▸ TASK REQUIREMENTS
Report how many lines of the entries below contain the string "Instruction", with case counting. Give only the number.

▸ DATA SHOWN
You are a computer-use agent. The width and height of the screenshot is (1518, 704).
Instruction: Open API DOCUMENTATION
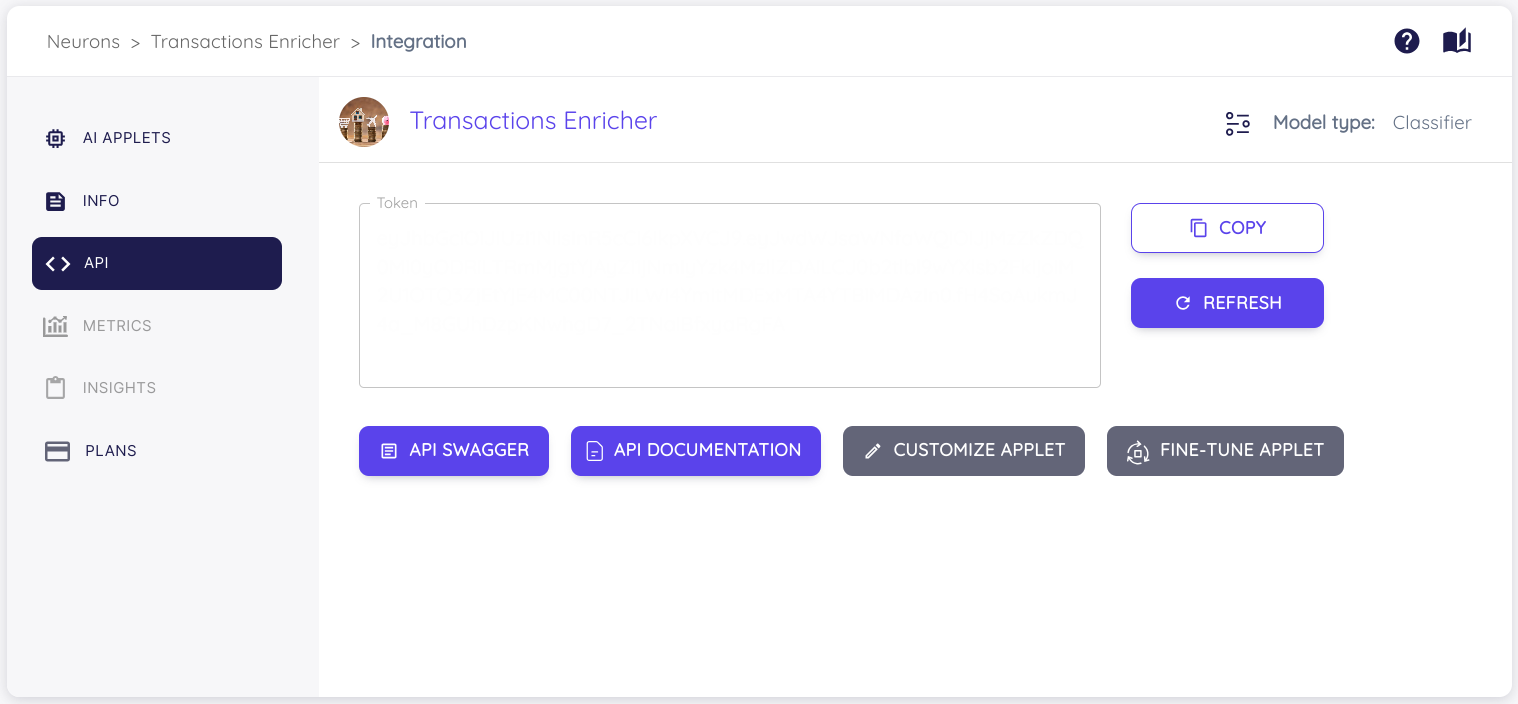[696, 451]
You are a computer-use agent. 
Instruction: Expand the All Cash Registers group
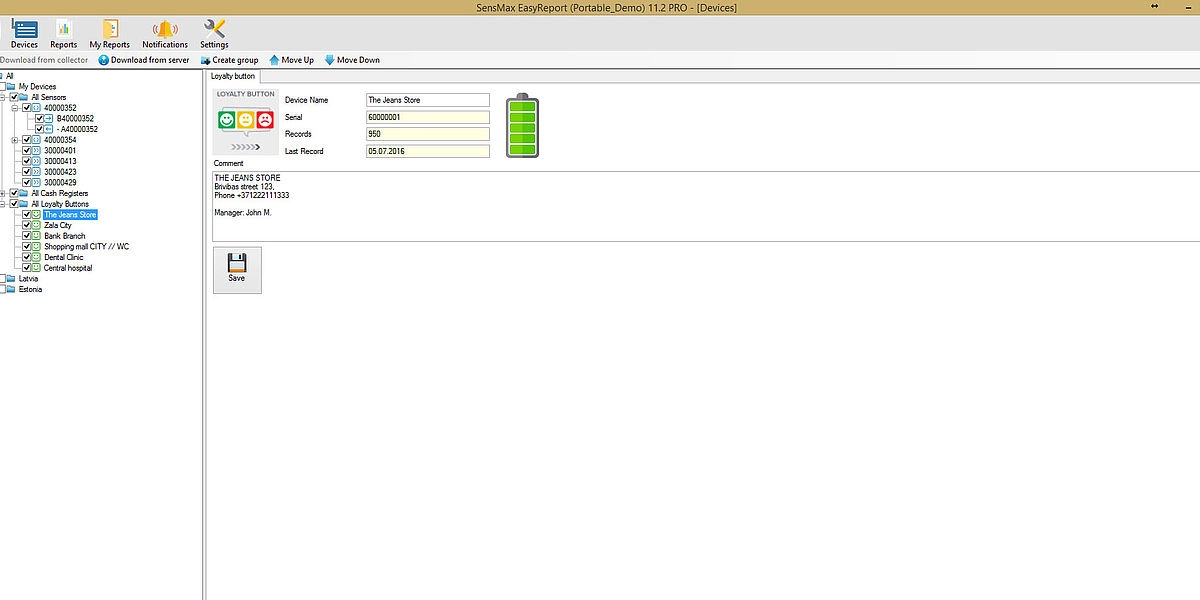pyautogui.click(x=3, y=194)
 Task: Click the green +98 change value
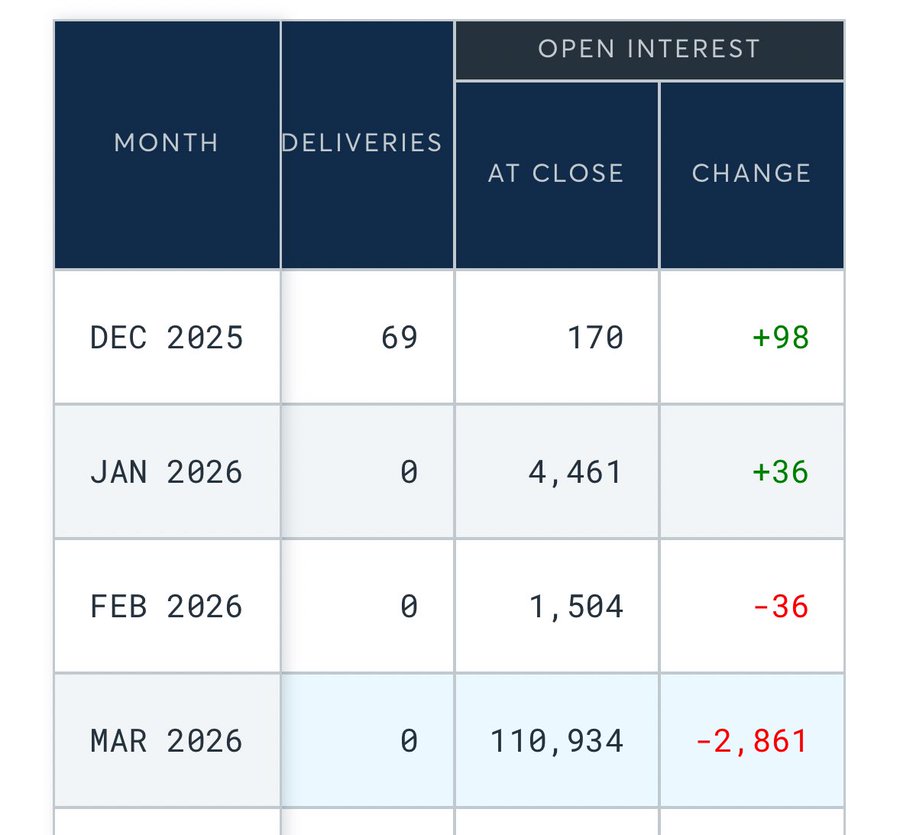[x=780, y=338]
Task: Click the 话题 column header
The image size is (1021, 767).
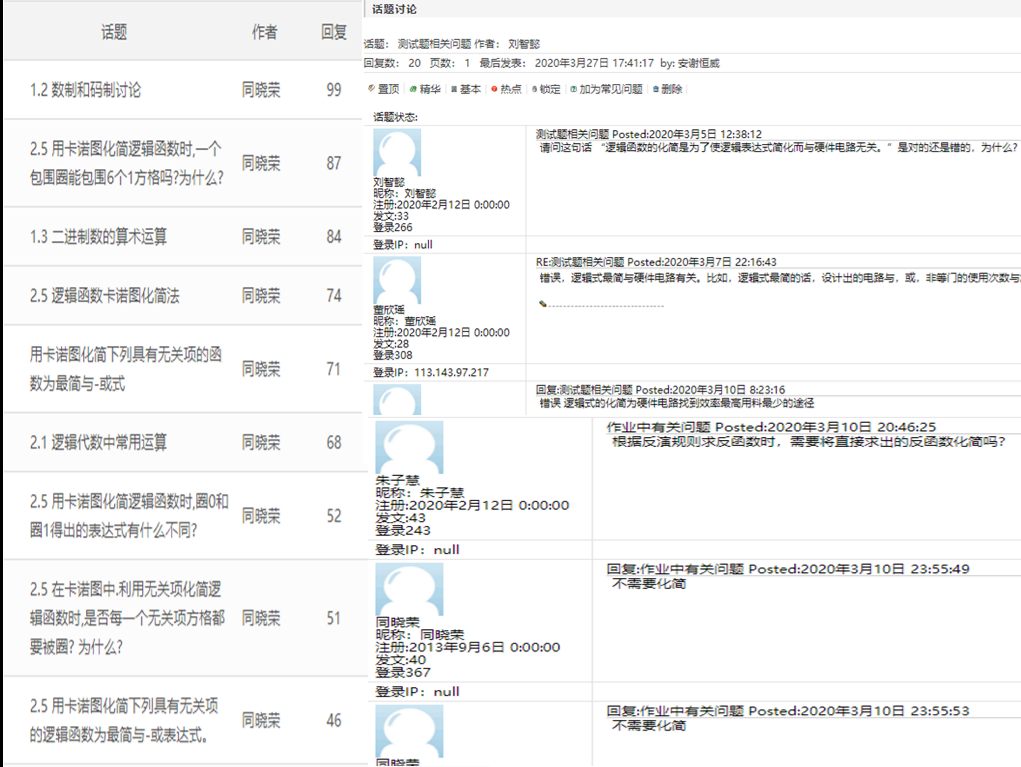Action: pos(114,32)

...

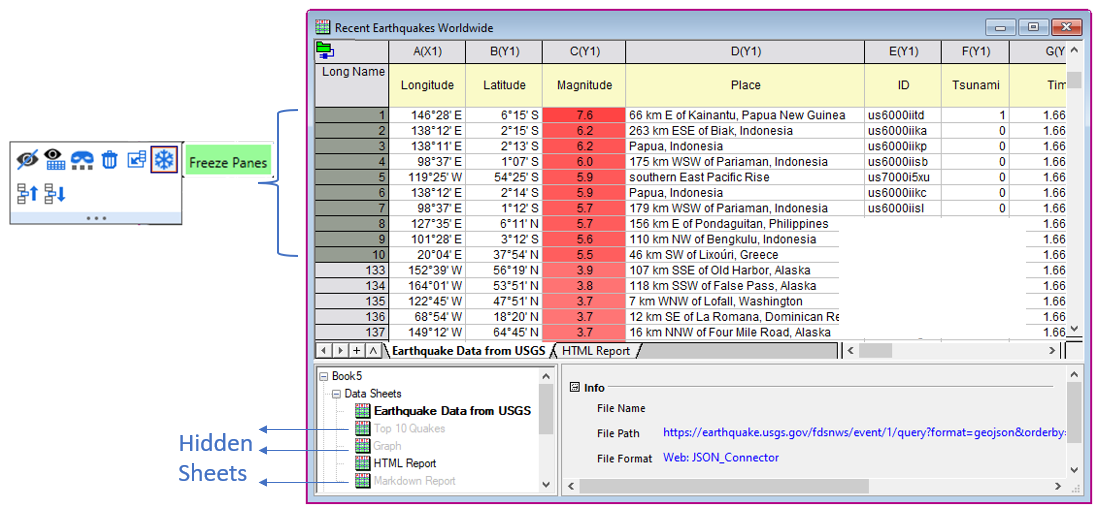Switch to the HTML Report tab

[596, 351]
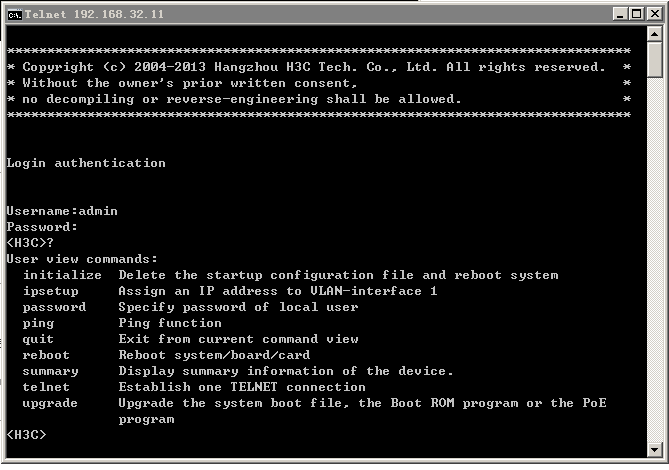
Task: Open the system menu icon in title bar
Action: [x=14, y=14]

---

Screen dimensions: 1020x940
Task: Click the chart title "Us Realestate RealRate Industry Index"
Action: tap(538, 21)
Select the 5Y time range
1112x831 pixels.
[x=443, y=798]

▸ WRITTEN ANSWER
2